(July 2, 2006) -- On Sunday July 2, the Press-Telegram published an editorial we regard as trying to undermine ELB Councilwoman-elect Gerrie Schipske, who won ELB's 5th district Council election by a 51.1% to 48.9% margin over Councilwoman Jackie Kell.
Two-term incumbent Kell waged a write-in campaign under term limits, hoping to replicate what Mayor Beverly O'Neill did four years earlier. When it was over, a hand-recount of ballots showed Kell didn't have a majority of ballots in her favor even when counting ballots that don't count. Councilwoman-elect Schipske won a majority no matter how the ballots are counted.
To her credit, Councilwoman Kell has acknowledged and accepted this...even as the PT wages a continuing jihad against Schipske.
Beverly O'Neill failed to win a majority of votes cast in 2002 (she got roughly 46%). Over half of LB voters wanted O'Neill out four years ago, preferring either Vice-Mayor/Councilman Dan Baker or taxpayer advocate Norm Ryan. Yet the PT hasn't labelled O'Neill a non-majority Mayor...even as it sneers at Schipske's majority win.
We believe Ms. Schipske prevailed in large part because the LB teachers' union simultaneously ran an aggressive campaign against an ELB school board incumbent. But Councilwoman Kell came armed with the endorsements of the police union AND the firefighters union AND the Press-Telegram AND the Business Journal. (LBReport.com endorsed neither candidate.)
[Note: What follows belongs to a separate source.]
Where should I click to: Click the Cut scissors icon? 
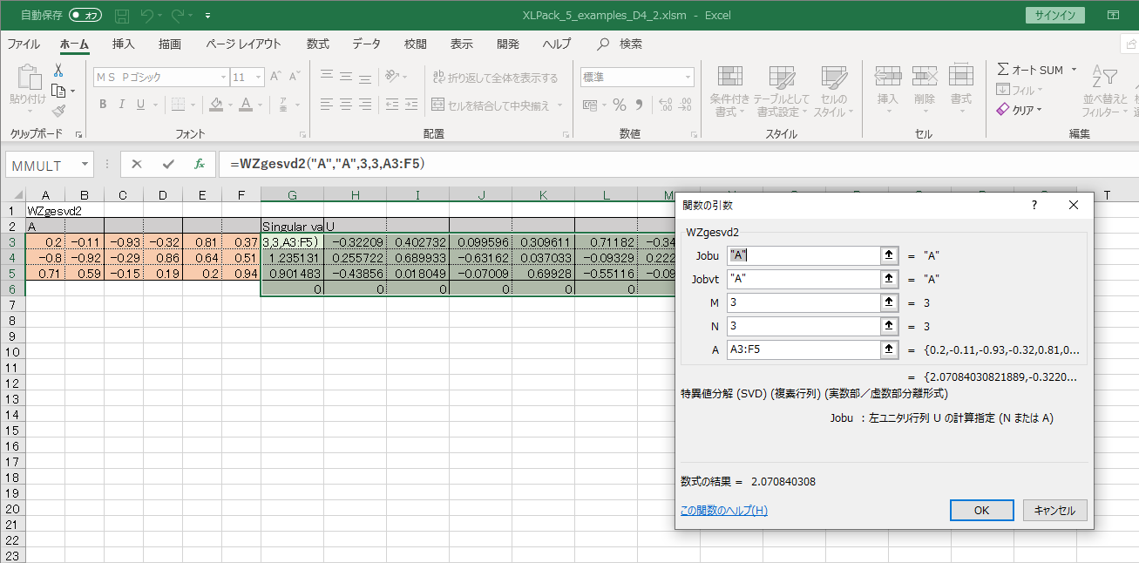[x=58, y=71]
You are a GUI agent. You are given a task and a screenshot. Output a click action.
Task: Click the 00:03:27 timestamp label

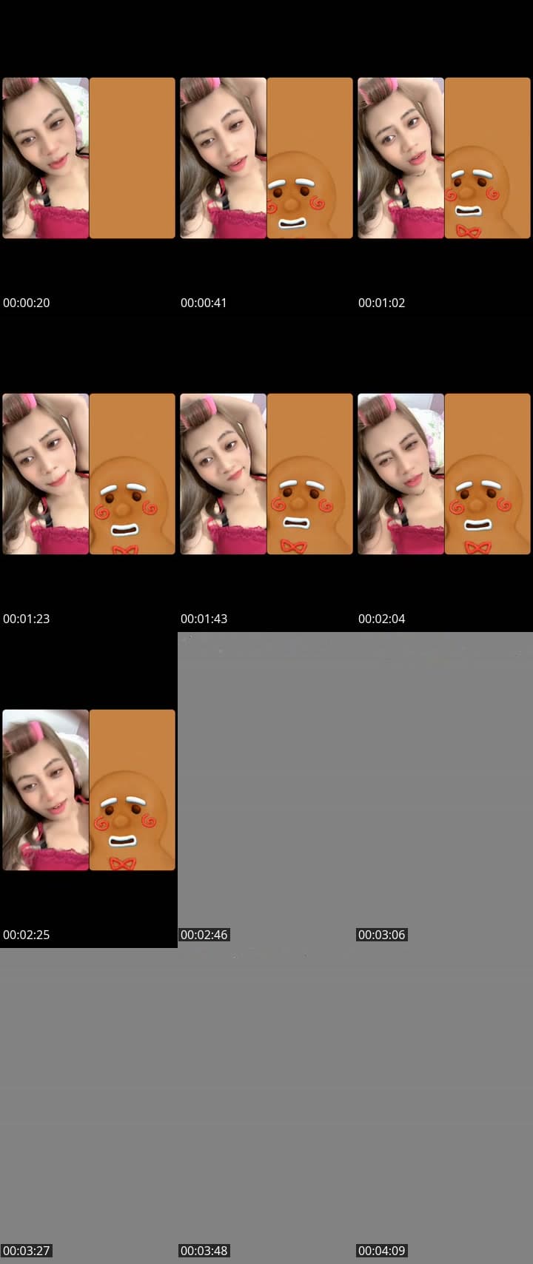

During the campaign, the PT basically described Councilwoman Kell as a shoo-in with contented constituents mainly concerned with some broken sidewalks that Kell was fixing. In contrast, it portrayed challenger Schipske as a loser and a lefty, themes echoed Kell's later campaign mailings. Since the election, the PT has maintained its left-baiting and now paints Schipske as a near-loser by arguing that if only votes were counted that don't legally count, Kell came close.
Good grief. As DC political pundit Mark Shields once put it, "close only counts in horseshoes, hand grenades and dancing."
If Kell had prevailed by one vote, it would have been enough...and we expect the PT would have said this.
We believe Jackie Kell didn't prevail (along with Gary Burroughs and Frank Colonna) because voters remembered things at City Hall that the PT chose to forget:
Prior to the 2002 elections, a Council-adopted budget fueling fake prosperity with spending exceeding revenue (2001, 9-0).
After the 2002 elections, approving a "pension spike" for non-public safety city employees (2002, 9-0).
After the overspending and the pension spike, approving a management plan that raises fees and cuts services while dispensing raises and not reducing City Hall's workforce.
Failing to deliver police levels recommended years earlier by City Hall while simultaneously approving increased density and development. [Colonna tried to distance himself from police understaffing, advocating 300 more in his first four years.]
Trying to foist a parcel property tax or sales tax on LB taxpayers that other cities don't require, mislabeled to conceal its real purpose in paying for the raises, pensions spikes and perks that now consume LB taxpayer dollars instead of providing police, fire and libraries. [Colonna resisted the tax increase; Kell didn't].
Supporting a tidelands trust swap to facilitate what became the "Pike" (2001).
Blindsiding the public by deceptively changing LB Airport's flight slot allocation rules which effectively invited JetBlue to take all then-vacant large aircraft flight slots, risking LB's noise ordinance and creating virtually every Airport-related problem the city now faces (2001, motion by Kell).
Inviting the Aquarium to drain $5+ million annually from the beach-cleaning Tidelands fund so the Aquarium can expand instead of minimizing taxpayer costs (2005).
Letting Mayor-chosen, Council-approved Harbor Commissioners continue to rule the city's Port on terms dictated to elected-Councilmembers on LNG (2003-2006) and air pollution (2004-2006).
Over-spending into debt. Under-spending for priority services. Delivering projects that cost taxpayers money instead of delivering promised revenue. Risking quality of life. No incumbent can withstand an onslaught of this when forcefully cited by an opposing candidate.
These are all things that didn't matter to the PT when it endorsed Councilwoman Kell...so we understand why that paper is bewildered as to why they matter to voters now.
Bob Foster got this. He ran a subtle, anti-incumbent campaign (despite being backed by the PT and some of the usual suspects who applauded twelve years of Beverly O'Neill).
We think Frank Colonna would have made a terrific Mayor. We believe he made a blunder in tying himself too closely to outgoing Mayor O'Neill, a move that eclipsed the message of change that he was simultaneously trying to sound.
On election night, Mayor-elect Foster didn't boast of his own victory. He sounded a unifying theme respecting all LB voters.
A few weeks later, Councilwoman Kell has shown she respects the majority outcome of her race.
In our opinion, the Press-Telegram's continuing crusade against Councilwoman-elect Schipske ill-befits a daily print outlet in CA's fifth largest city.